= Jim Neilly =

Northern Irish broadcaster

James Bernard Neilly is a broadcaster from Northern Ireland known for his sports commentary, especially rugby union and boxing.

He grew up in Merville Garden Village, Whitehouse, Newtownabbey, Northern Ireland.

Formerly a teacher of science in the Belfast Boys' Model School, Neilly joined the BBC as a sports commentator and TV presenter in 1978. He has covered the Commonwealth Games, Olympic Games, Rugby Five Nations' Championship and the Irish Rugby Tours in the southern hemisphere, as well as numerous boxing and Gaelic football matches. He became Head of Sport and Events for BBC Northern Ireland after eleven years, although he continued working as a presenter and commentator on radio and television, including presenting Midweek Sportsound.
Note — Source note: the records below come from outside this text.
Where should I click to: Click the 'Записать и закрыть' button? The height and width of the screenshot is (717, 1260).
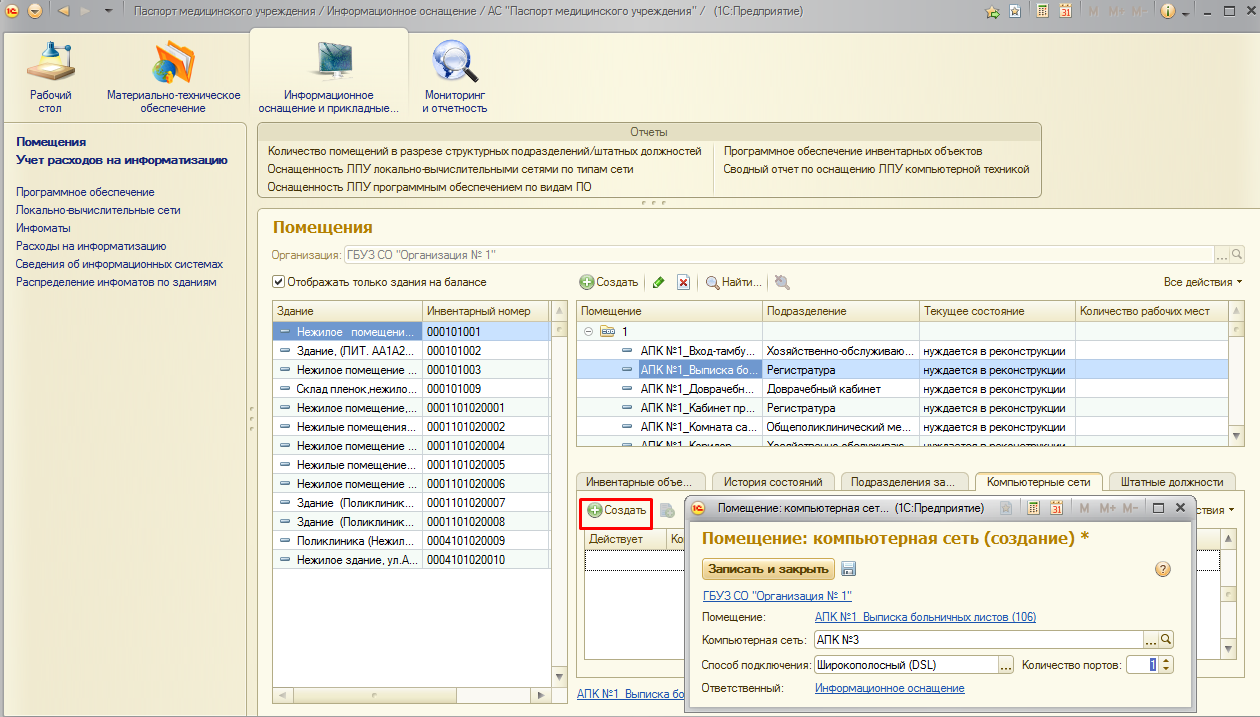(x=769, y=569)
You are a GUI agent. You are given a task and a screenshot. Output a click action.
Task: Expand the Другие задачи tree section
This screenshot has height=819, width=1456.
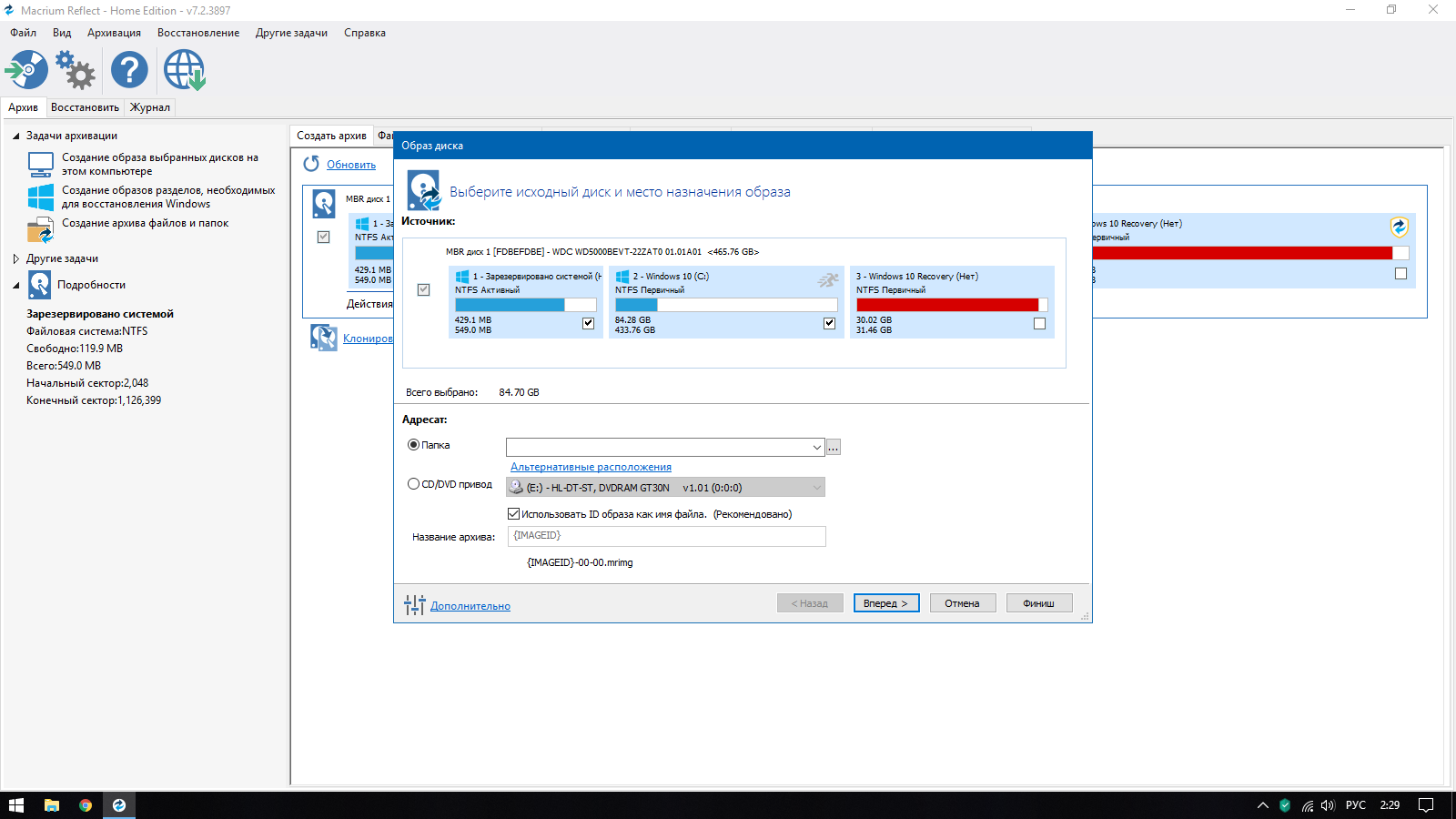pos(16,258)
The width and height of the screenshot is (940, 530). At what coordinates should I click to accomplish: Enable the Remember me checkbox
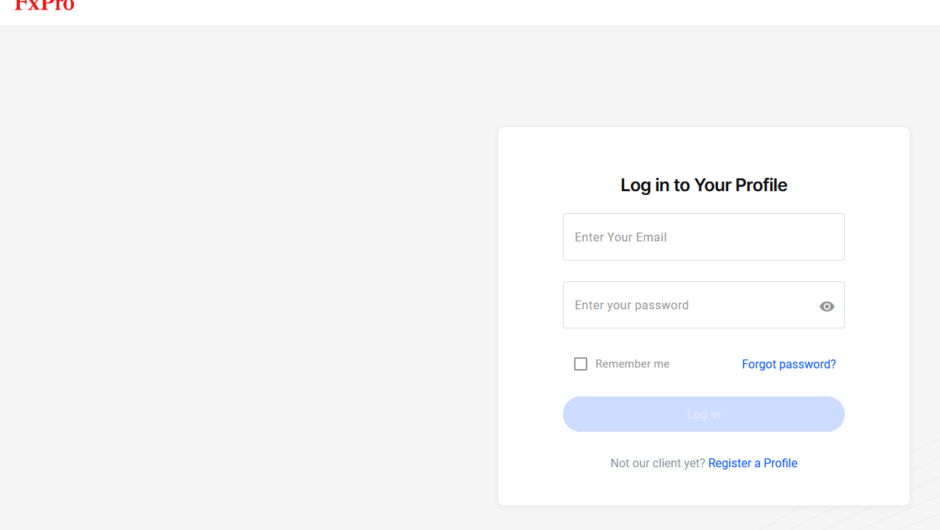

Moving into freelance commentating in 1993, he became BBC Network Boxing Commentator, succeeding Harry Carpenter. Since 1994 he has commentated on Rugby Union as well as on boxing.

He was the 2013/14 President of the Ulster Reform Club.

Neilly was awarded a Member of the Order of the British Empire (MBE) in the 2020 Birthday Honours for services to sports broadcasting and charity in Northern Ireland.